User Reviews (4)

Add a Review

  • At the turn of the 20th century, a wealthy doctor who specializes in mental health has a child with a wife who goes into a post-partum depression, and can't feed their newborn son. So he hires a wet nurse, an illiterate, but emotionally intelligent poor woman, who agrees to leave her own son, fathered by her lover, a communist now in jail, to care for the doctor's boy. What ensues is a subtle study of how the addition of this woman to the household changes all the dynamics; parental, sexual, emotional. Intense, but more understated and less theatrical than most of Bellocchio's films, this felt a lot like Bergman to me, with many quiet scenes relying on close-ups and studying the small changes on human faces that often mean so much. Driven by excellent performances this is a quietly haunting film.
  • jotix10015 December 2010
    Warning: Spoilers
    Prof. Mori, a Roman physician, finds himself in a quandary. His beautiful wife Vittoria has given birth to a boy, but she is suffering from what appears to be postpartum depression, something that might have been a baffling situation for the doctor that specializes in mental diseases. The times in which the action takes place do not help the problem. It is the beginning of the XX century and this is not probably something that was well known then.

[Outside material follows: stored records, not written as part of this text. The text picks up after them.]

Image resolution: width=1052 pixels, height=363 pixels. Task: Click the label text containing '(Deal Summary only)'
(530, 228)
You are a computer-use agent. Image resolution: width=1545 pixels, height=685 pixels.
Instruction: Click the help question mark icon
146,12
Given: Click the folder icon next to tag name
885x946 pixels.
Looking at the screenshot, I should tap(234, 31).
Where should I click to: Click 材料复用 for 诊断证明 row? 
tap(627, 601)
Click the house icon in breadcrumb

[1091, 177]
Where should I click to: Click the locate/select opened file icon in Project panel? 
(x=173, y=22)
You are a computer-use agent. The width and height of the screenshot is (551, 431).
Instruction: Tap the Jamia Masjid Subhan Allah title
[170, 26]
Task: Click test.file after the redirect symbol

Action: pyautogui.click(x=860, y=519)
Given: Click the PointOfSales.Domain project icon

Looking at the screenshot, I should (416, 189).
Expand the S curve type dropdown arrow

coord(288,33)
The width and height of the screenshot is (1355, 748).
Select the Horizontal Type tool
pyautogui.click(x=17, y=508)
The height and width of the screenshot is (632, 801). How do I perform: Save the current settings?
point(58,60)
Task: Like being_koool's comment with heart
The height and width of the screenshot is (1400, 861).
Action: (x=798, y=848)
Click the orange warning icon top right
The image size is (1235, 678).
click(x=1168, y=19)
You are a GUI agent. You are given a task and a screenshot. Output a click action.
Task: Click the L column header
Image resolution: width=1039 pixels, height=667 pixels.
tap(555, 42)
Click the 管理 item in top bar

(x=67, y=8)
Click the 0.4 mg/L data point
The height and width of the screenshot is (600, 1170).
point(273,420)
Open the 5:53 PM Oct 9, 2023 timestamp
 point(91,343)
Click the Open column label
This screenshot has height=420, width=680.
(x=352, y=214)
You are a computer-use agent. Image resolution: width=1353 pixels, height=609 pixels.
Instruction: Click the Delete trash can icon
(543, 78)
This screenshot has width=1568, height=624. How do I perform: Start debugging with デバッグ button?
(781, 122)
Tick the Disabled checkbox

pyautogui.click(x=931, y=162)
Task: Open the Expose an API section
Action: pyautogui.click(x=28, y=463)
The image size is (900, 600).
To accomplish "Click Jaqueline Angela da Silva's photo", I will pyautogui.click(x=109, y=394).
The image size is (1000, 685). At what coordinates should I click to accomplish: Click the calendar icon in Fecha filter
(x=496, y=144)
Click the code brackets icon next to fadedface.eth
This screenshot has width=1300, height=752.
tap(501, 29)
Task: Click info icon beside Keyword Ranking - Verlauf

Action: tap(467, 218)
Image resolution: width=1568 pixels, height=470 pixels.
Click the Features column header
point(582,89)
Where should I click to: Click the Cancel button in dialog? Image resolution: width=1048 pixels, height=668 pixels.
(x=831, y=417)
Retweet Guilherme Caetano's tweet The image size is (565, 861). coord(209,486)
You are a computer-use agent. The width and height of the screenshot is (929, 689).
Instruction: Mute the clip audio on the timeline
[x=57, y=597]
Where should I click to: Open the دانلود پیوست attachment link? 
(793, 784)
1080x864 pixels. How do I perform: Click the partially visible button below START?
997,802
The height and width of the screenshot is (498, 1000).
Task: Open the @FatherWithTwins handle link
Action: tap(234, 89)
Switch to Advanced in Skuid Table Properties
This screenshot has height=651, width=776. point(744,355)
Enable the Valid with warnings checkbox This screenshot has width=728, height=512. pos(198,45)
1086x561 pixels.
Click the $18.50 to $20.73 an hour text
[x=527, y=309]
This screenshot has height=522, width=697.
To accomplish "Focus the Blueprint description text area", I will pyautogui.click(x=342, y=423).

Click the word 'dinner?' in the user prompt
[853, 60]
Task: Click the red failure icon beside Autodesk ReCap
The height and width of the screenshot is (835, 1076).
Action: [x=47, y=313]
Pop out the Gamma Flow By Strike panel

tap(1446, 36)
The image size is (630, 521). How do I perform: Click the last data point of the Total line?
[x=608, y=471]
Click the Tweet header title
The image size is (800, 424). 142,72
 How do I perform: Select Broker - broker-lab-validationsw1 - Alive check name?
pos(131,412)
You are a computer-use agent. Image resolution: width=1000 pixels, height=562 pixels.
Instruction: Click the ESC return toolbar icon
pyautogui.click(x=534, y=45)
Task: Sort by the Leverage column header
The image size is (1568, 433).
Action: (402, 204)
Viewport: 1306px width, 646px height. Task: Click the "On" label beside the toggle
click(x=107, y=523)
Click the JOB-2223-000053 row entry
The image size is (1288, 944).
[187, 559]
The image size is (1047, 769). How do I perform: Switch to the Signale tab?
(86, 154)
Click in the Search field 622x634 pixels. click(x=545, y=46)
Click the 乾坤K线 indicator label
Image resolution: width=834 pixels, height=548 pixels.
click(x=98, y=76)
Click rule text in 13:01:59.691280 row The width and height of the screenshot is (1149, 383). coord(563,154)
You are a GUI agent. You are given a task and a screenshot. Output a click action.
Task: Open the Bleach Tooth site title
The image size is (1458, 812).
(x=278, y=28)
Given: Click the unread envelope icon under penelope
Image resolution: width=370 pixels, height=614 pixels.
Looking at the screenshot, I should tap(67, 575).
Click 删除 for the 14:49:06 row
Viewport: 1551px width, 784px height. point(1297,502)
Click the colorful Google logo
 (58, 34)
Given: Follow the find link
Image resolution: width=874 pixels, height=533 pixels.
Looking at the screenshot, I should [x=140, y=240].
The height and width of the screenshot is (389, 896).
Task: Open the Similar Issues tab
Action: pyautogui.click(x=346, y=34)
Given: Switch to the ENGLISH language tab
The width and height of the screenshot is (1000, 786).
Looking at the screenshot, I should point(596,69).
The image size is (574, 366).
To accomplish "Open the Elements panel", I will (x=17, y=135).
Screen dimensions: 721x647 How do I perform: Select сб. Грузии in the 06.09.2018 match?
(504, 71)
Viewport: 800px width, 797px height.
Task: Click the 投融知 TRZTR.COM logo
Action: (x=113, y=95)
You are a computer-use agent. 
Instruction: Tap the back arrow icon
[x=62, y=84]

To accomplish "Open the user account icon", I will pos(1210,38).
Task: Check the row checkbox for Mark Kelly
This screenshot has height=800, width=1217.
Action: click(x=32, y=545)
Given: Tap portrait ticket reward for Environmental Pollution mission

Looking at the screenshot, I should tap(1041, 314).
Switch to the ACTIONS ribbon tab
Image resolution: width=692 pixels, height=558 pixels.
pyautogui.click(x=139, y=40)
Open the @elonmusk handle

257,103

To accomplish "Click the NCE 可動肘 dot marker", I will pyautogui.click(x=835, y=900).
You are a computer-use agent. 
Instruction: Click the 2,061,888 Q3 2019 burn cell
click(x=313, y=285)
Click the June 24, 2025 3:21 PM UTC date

    The alternative is to find a wet nurse to breast feed the baby. Mori goes to a nearby town where he selects Annetta, a peasant girl. The baby who is not being fed properly, immediately takes to the new arrival as though she were his real mother. Vittoria envies the woman, but she cannot bring herself to show any emotions.

    Annetta, whose husband is serving time in prison, is an intelligent girl who cannot read, or write. Her ambition is to learn. That way she can correspond with her man. When she mentions her desire to Vittoria, her employer appears receptive to the idea, but it is her husband who takes the time to teach Annetta. There is also a mysterious side to Annetta no one knows. She often goes out of the house on the sly. When questioned, Annetta answers she attends services at a church nearby. It takes a while, but Prof. Mori gets to the bottom of the problem. Annetta has a secret reason for sneaking out.

    Marco Bellocchio, the Italian director, adapted with Daniella Ceselli, the original story by Luigi Pirandello and brought it to the screen. Not having seen it, it was a nice surprise when we found it on a cable channel recently. Mr. Bellocchio, one of the most prolific Italian creators, shows an understanding for the material.

    The cast is excellent. Fabrizio Bentivoglio plays the doctor that wants to have his son to live after the total indifference shown by his mother. Valeria Bruni Tedeschi makes an enigmatic Vittoria, a mother that cannot do for her son what comes naturally. Maya Sansa makes a good impression with her take on Annetta.
  • Lovers of Hollywood blockbusters beware: 'La Balia' is a distinctly European film, and an old-fashioned one at that. This is not to say it's a bad film. Quite on the contrary; it's excellent. It's slow-paced without being long-winded, subtle without being elitist, understated without being incomprehensible, and ever so elegant. This is particularly true for the love scene that highlights the final third of the film. No gratuitous nudity and full-on sex in this film; instead you get an older man teaching his uneducated wet nurse how to write and looking at the way she holds her pen in a way that just sizzles with passion. It's an old-fashioned way of depicting lust, but it's more erotic than any 'steaming' sex scene Hollywood could concoct. And that's just one of the many instances of understatement that make this film so impressive.

    The acting, too, is top-notch - subtle but ever so effective. None of the three leading characters (the doctor, his wife, and their wet nurse) undergoes much development, but somehow the actors (particularly Valeria Bruni Tedeschi as the frigid wife with the smouldering passion underneath) give one the impression they do. It's an achievement not to be underestimated.

    Of course there are things the makers of this film could learn from Hollywood, one of them being how to use lamps. The first few minutes of the film are so dark (one can barely see facial expressions) it makes one wish the job had been done by a Hollywood crew. Once one gets into the story, however, the natural light and gaslight become a part of the experience, making for an authentic nineteenth-century Italian atmosphere. And then some.

    Highly recommended to those who like subtle-but-easy-to-follow arthouse films.
  • I saw this movie in a EU film festival in Vancouver last year and was deeply moved. Quite unlike most other realistic Italian films, the film is a a "sober, unerringly controlled psychological drama about motherhood and mental frailty" (David Rooney, Variety). A Roman psychiatrist hires an illiterate country girl to serve as a wet nurse for his newborn child when his wife is unable to breast feed (or love) it. The maternal theme (and frequent nursing scenes) contribute welcome warmth to the director's customary rich visual style, while the plot points the wet-nurse has a jailed political activist husband and a small child of her own whom she must temporarily forsake in order to earn a living. It is an elegant film with slow rhythms, poetic psychoanalytical discourse and warm motif of maternity, loyalty, love and understanding. Beautiful and compassionate Italian masterpiece in the 1990's!